Are real and imaginary parts of fft ouput correlated?

Question

I want to use model-based clustering to classify 1,225 time series (24 periods each). I have decomposed these time series using the fast Fourier transform and selected the harmonics that explain at least a threshold percentage of time series variance for all time series in the sample. I want to do model-based clustering on the real and imaginary parts for each transform element of a give time series because it would potentially save me from having to account for temporal autocorrelation in model awed clustering across periods of a time series. I know that each complex element of the fast Fourier transform is independent from other elements, but I do not know if the imaginary and real parts of the output for a given output element are independent.
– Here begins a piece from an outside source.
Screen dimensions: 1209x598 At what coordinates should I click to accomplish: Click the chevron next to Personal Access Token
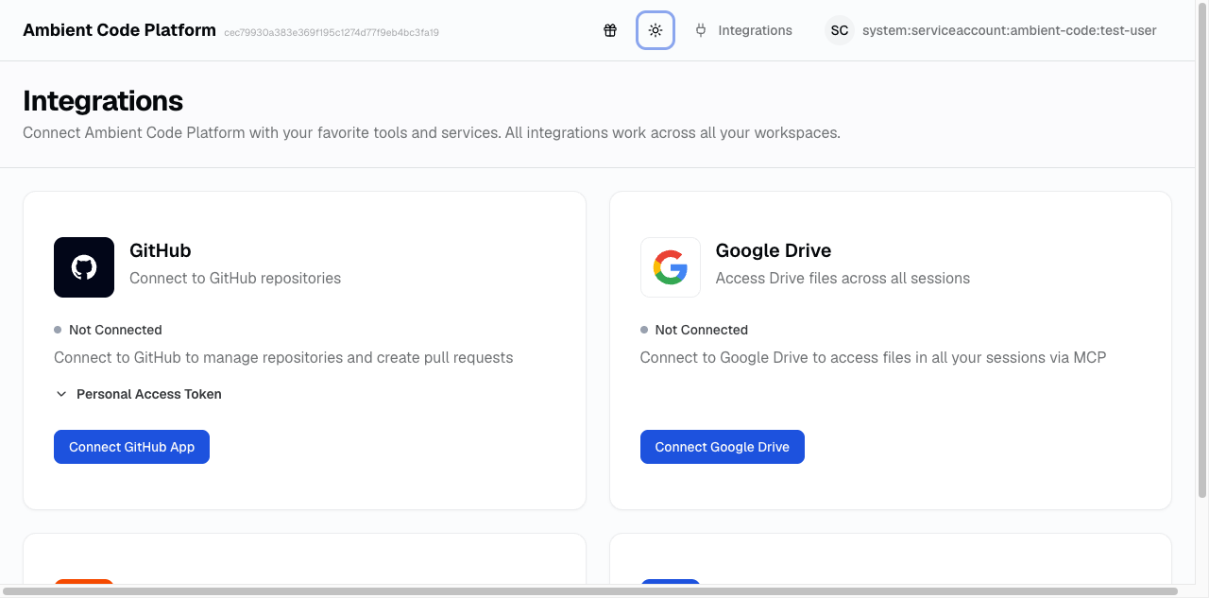61,394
I would like to know because if they were, it would allow me to maintain the default assumption of the Mclust package in R for model-based clustering that the variables analyzed have a multivariate Gaussian distribution.

NOTE: The full FFT is not used as I have discarded the elements at negative frequencies and converted from a two-sided to a one-sided spectrum by multiplying frequencies 1 to Nyquist by two per advice here: How do I calculate amplitude and phase angle of fft() output from real-valued input?.

Answer 1

The real part and the imaginary part are orthogonal (due to the sin(x) and cos(x) functions being orthogonal). This characteristic is essential to how an FFT works.

Per Wolfram MathWorld:

A Fourier series is an expansion of a periodic function in terms of an infinite sum of sines and cosines. Fourier series make use of the orthogonality relationships of the sine and cosine functions.
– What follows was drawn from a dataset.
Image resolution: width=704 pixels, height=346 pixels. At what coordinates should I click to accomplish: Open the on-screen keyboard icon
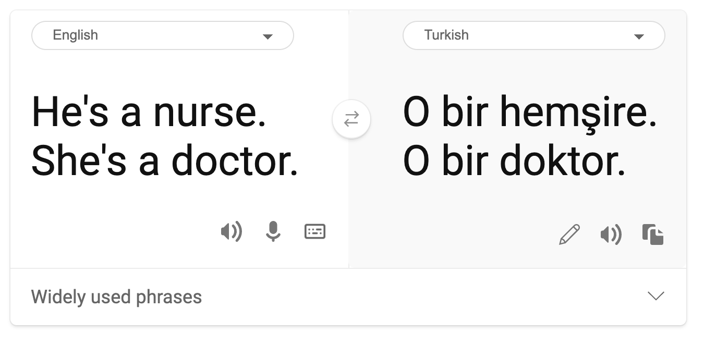[315, 231]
The FFT is essentially a change of basis. That says nothing about the data itself which may or may not contain correlations between the real and imaginary parts.

With respect to the edited question, "How do I calculate amplitude and phase angle of fft() output from real-valued input?." The way to convert the real component and imaginary components to magnitude and phase angle is magnitude = (real_part ** 2 + imaginary_part ** 2) ** 0.5 and angle=arctan2(imaginary_part, real_part). It is the same as a rectangular-to-polar conversion.